He marched to the secure ward of the station, presented his credentials, and used a ring transporter, crossing half the planet in a flash of light. They were at a landing yard, and Mon’kar was looking at a ship far smaller than Ptah’s, or even the Ha’tak on the horizon in its construction frame.

It was one fifth as long as a mothership, which was still a huge vessel, many times larger than an al’kesh.

“This Jan’tak will be yours,” the voice was that of one of the jaffa guards who surrounded it, “she is not complete yet, but we have been instructed to show you aboard to the communications room.”

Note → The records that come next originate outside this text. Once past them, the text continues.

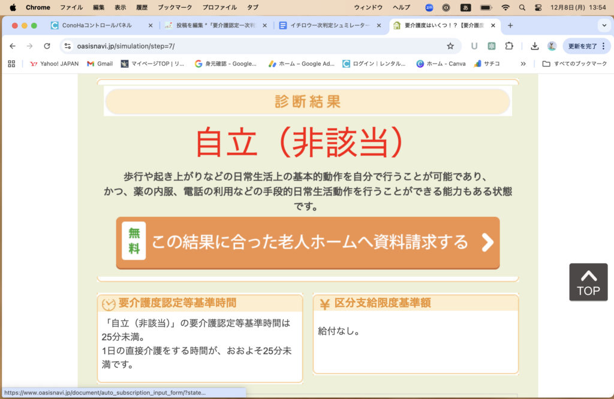Expand the hidden bookmarks overflow chevron
614x399 pixels.
523,64
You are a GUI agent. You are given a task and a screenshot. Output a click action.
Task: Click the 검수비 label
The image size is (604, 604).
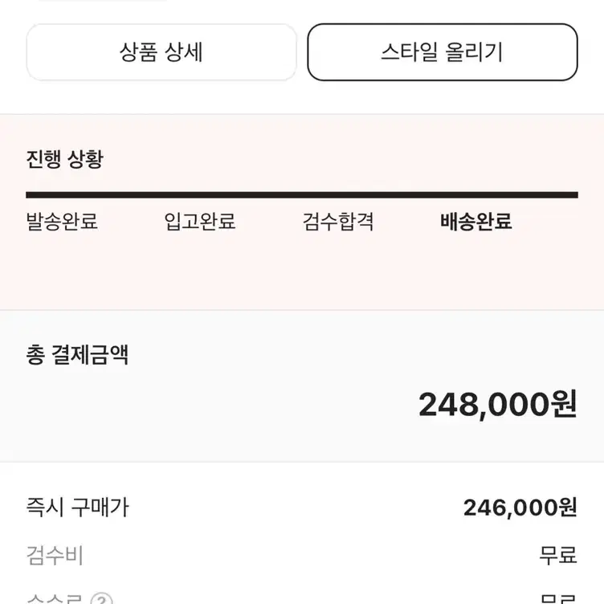(55, 556)
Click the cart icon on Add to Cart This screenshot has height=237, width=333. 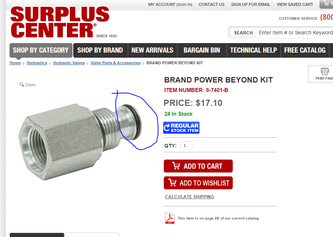point(176,166)
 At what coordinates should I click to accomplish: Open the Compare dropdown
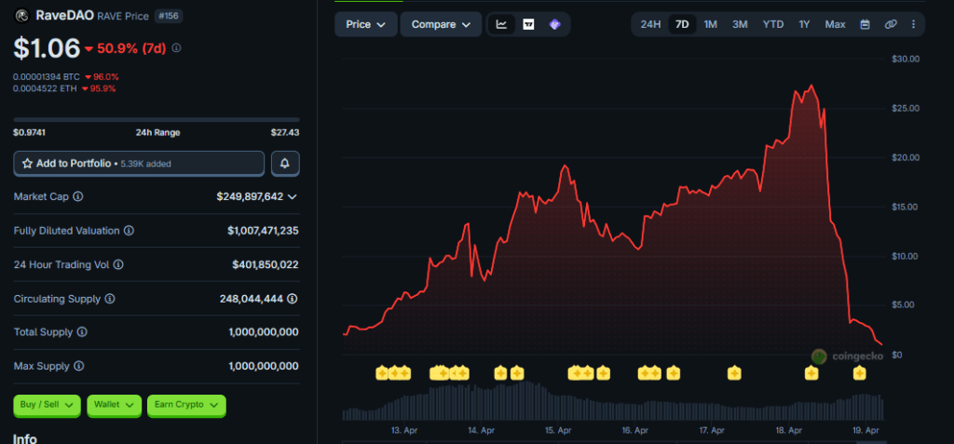point(441,24)
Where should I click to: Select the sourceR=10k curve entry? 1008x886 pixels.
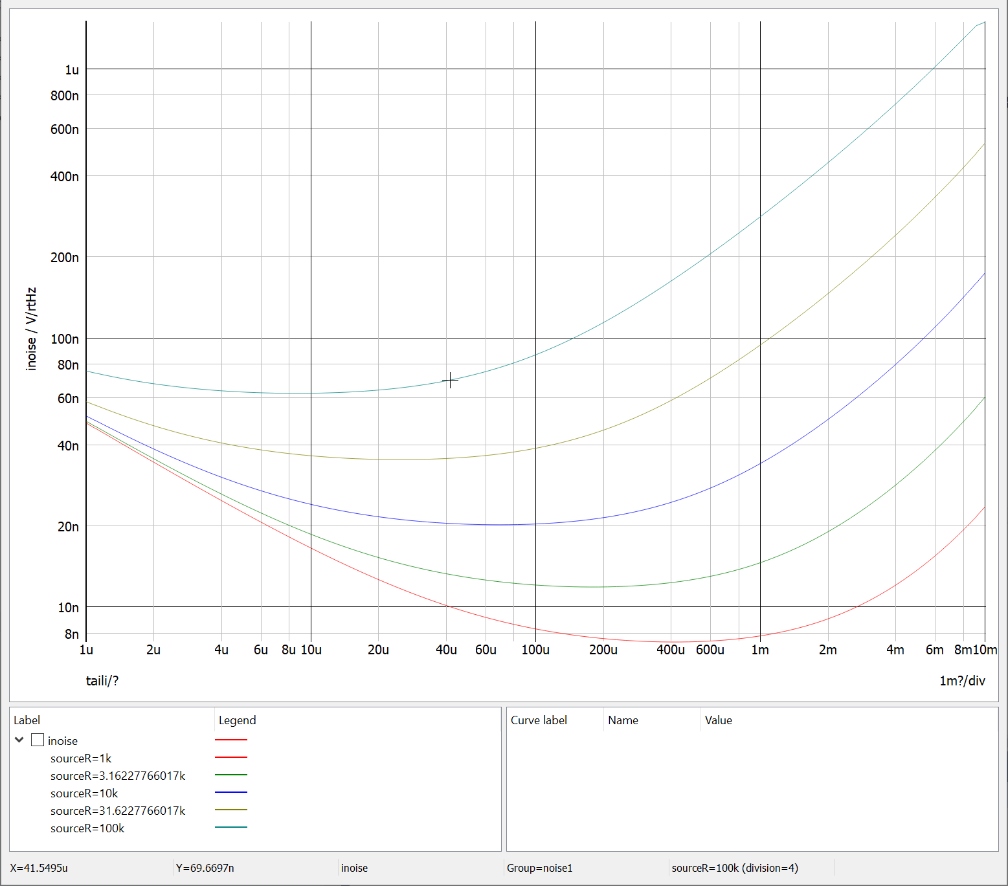[84, 793]
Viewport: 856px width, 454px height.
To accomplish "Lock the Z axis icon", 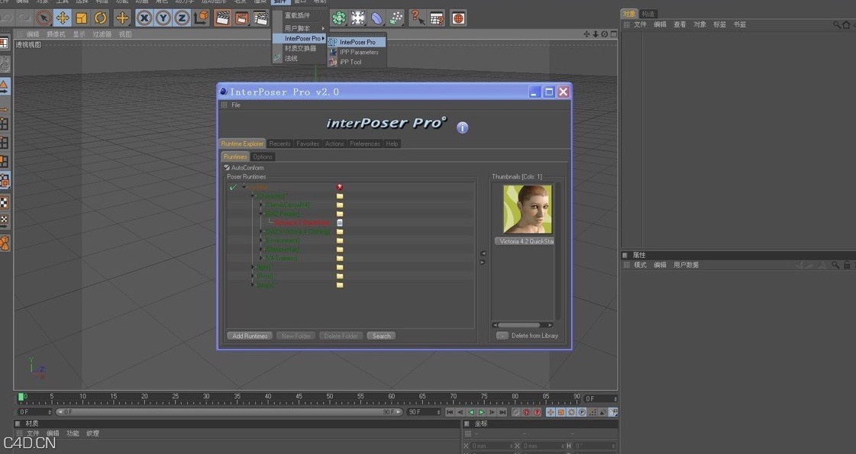I will coord(182,17).
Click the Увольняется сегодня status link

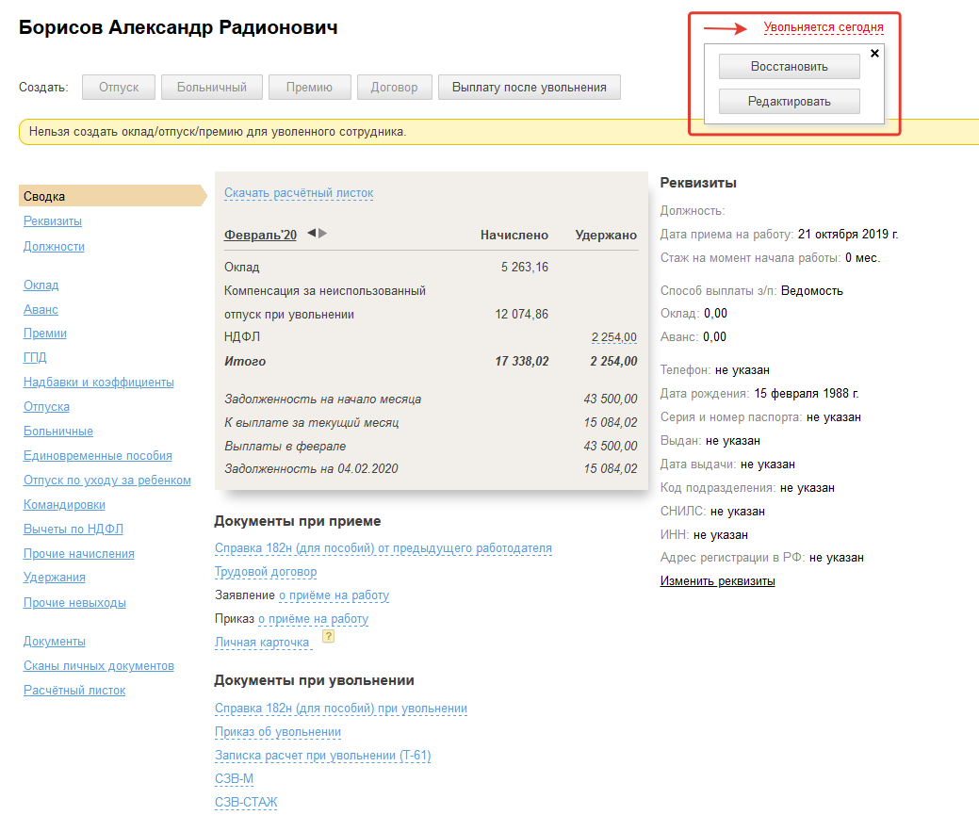824,28
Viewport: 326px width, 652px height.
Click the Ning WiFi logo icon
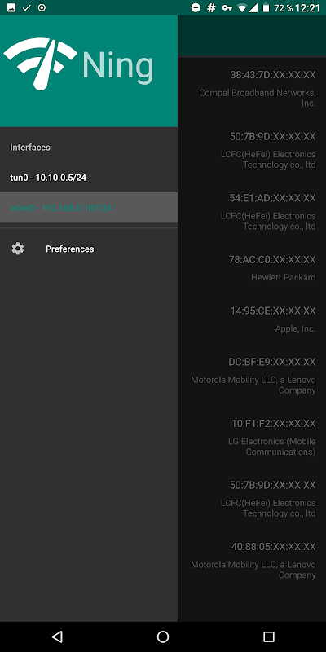pyautogui.click(x=40, y=64)
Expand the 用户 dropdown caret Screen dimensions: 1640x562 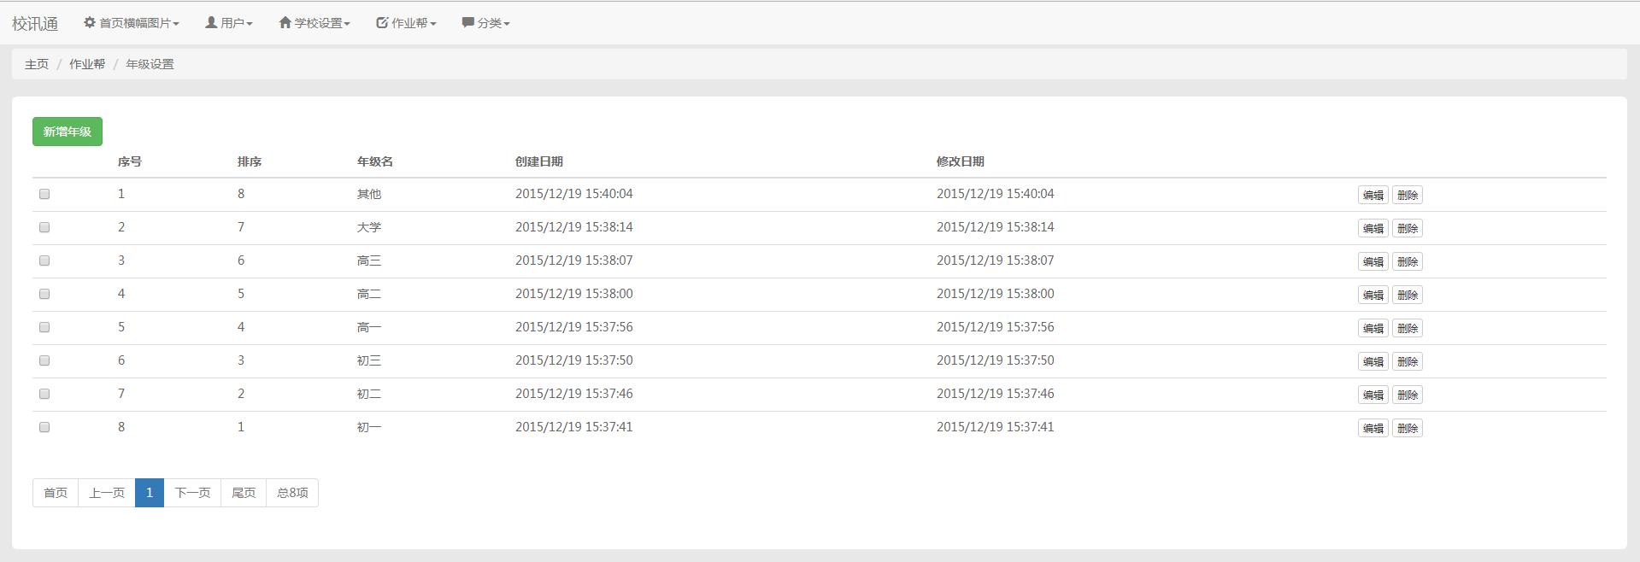250,24
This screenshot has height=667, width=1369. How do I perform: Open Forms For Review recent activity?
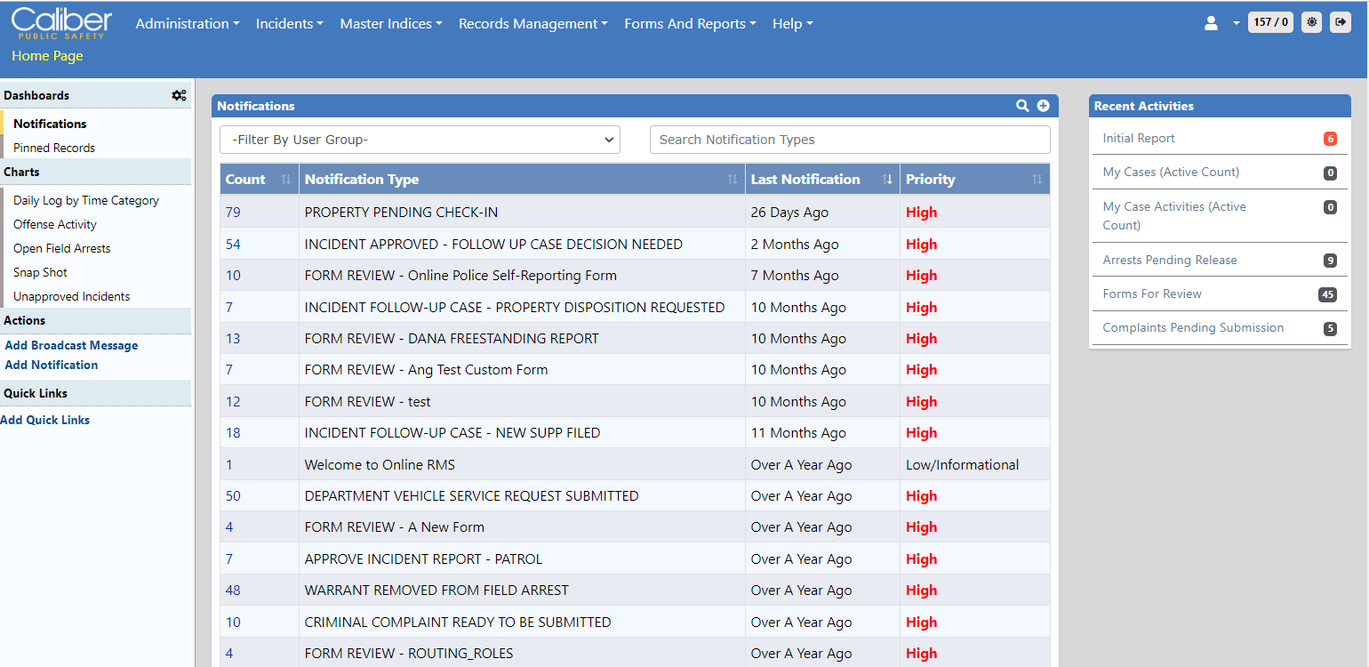pos(1152,293)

The interior of the ship was gold and grey like any goa’uld warship, heiroglyphic texts extolling the glories of Atum on every surface, it was boarded by several landing ramps or a set of transport rings within it, and Mon’kar passed by store-rooms and living quarters, training chambers and refectories, the horus guards with him walked past a series of secured chambers amidships somewhere, though Mon’kar was not yet familiar with the layout of the ship.

A stargate, goa’uld constructed going by its split upper chevron, inscribed instead of embossed glyphs, and the pale lavender crystal elements; it was close to a small glider bay and the store-room areas, allowing the ship to operate through the stargate to recieve new supplies or even to explore. Jan’taks were an old ship design, but only now being produced in numbers.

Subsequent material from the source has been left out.